A robot movie that seems to have been manufactured by robots, "Universal Soldier: The Return" follows the Jean-Claude Van Damme action-movie formula so closely that there's little room for anything but repetition.
This sequel has no apparent purpose but to match the fights, explosions and chases from the 1992 original, which was in itself a weary collection of robocop/terminator/cyborg cliches. Still, the first film had a certain wide-screen visual splendor that's missing here - not to mention a co-star, Dolph Lundgren, who matched the "muscles from Brussels" in beefcake appeal.
"The Return" has the cramped, shoddy look of a straight-to-video knock-off, and it makes pitifully minimal use of the Lundgren replacement (Michael Jai White as the musclebound embodiment of the supercomputer SETH) and such good actors as Xander Berkeley (Julianne Moore's husband in "Safe"). Neither has enough screen time to register, so it's mostly Van Damme's show.
The events in "The Return" take place years after the first film, in which Van Damme's character, Luc Devereaux, was a resurrected corpse. Some of these creatures are still around, leading to lines like "I don't care if he is dead. Next time he grabs me, I'm gonna kill him."

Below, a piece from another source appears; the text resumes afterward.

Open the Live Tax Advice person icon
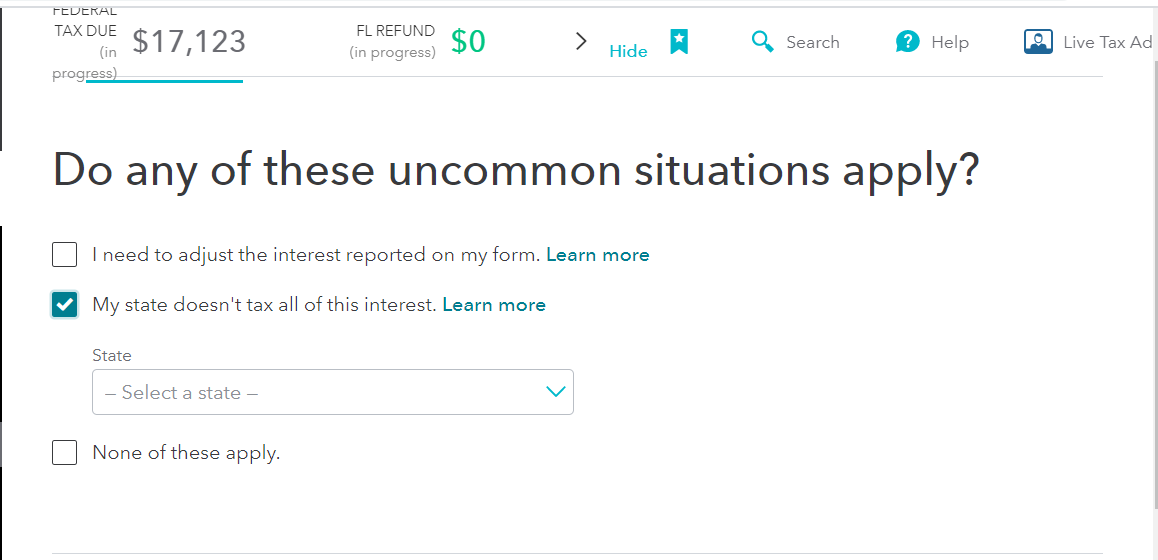 (x=1038, y=42)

But Luc, who winces at the thought that he was once one of them, has somehow escaped this fate and gone on to a higher plane. He's now enough of a functioning human to have produced a daughter (Karis Paige Bryant), whose chief purpose in life is to be kidnapped by the egomaniacal SETH. Luc also attends a strip show (where he does more head-bashing than ogling), flirts with a reporter (Heidi Schanz) and watches as an old colleague (Kiana Tom) is transformed into a cyborg.
The relatively high proportion of females in the cast doesn't mean the testosterone level has subsided. Nor do Luc's endearing declarations that "all soldiers are not mindless, violent killing machines." The ratings board clearly meant it when they assigned an R rating on the basis of "nonstop strong violence."